O ministro da Ciência, Tecnologia e Ensino Superior garantiu que “ainda temos tempo para resolver” como será o acesso ao ensino superior no próximo ano letivo, mesmo tendo em conta as circunstâncias criadas pela pandemia de COVID-19.

Em entrevista à Rádio Observador, Manuel Heitor explicou que “os termos legais e institucionais definidos para o acesso ao ensino superior são libertados em maio, por isso ainda temos tempo”. Ainda assim, o ministro não coloca de lado a possibilidade de não haver exames de acesso, embora considera prematuro falar sobre o assunto.

O tema está a ser debatido em sede europeia, em que “foram discutidas e debatidas as várias possibilidades e hipóteses”, mas sempre com um objetivo em mente: “Sempre garantindo que o próximo ano letivo começa com normalidade”, afirma o ministro.

Cientistas portugueses em comunicação com profissionais de saúde

O ministro da Ciência, Tecnologia e Ensino Superior explicou na Rádio Observador que a Fundação para a Ciência e Tecnologia anunciou uma linha de financiamento para atividade de investigação com aplicação imediata na cura e prevenção da COVID-19.

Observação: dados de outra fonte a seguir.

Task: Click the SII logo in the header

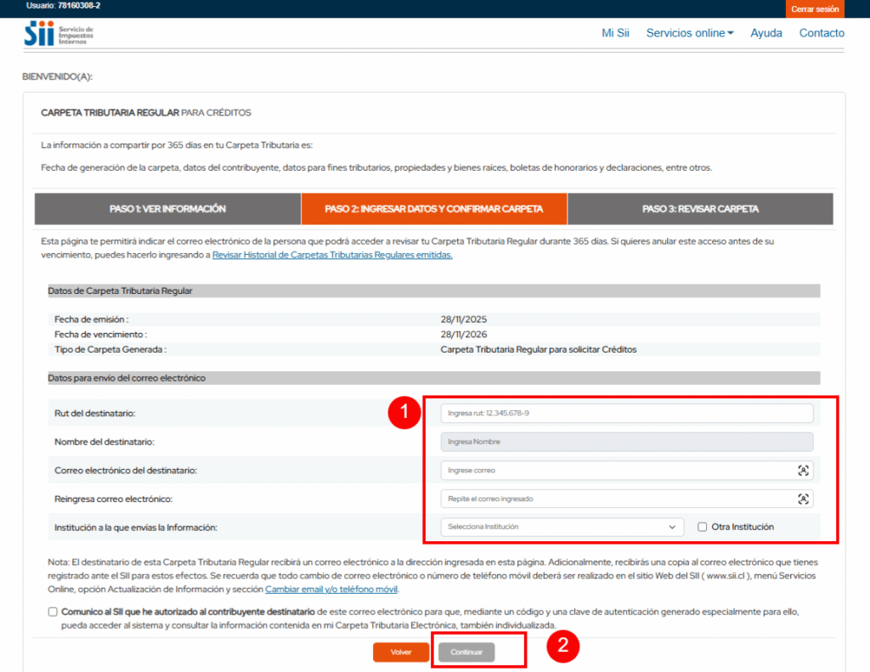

Este concurso foca-se no tratamento de informação, que as autoridades de saúde e a administração pública possam ter sobre pacientes, prosseguiu Manuel Heitor: “Estimula-se a partilha desses dados com a comunidade científica para dar mais informação aos médicos e aos cidadãos”.

“Há necessidade de ter acesso a informação que está na posse das autoridades de saúde e nas unidades de saúde. A par de estarmos a trabalhar com o Ministério de Saúde, lançámos este concurso para as autoridades, com a informação que já têm, poderem trabalhar com centros de investigação que eles selecionam”, respondeu Manuel Heitor.

Esta é uma estratégia que também estão a ser desenvolvida entre todos os países da Europa: “Muitas ações que temos estimulado tem sempre uma uma dimensão europeia e, atualmente, a nossa comunidade científica está bem interiorizada em todas as áreas de conhecimento. Temos uma comunidade englobada no esforço europeu”.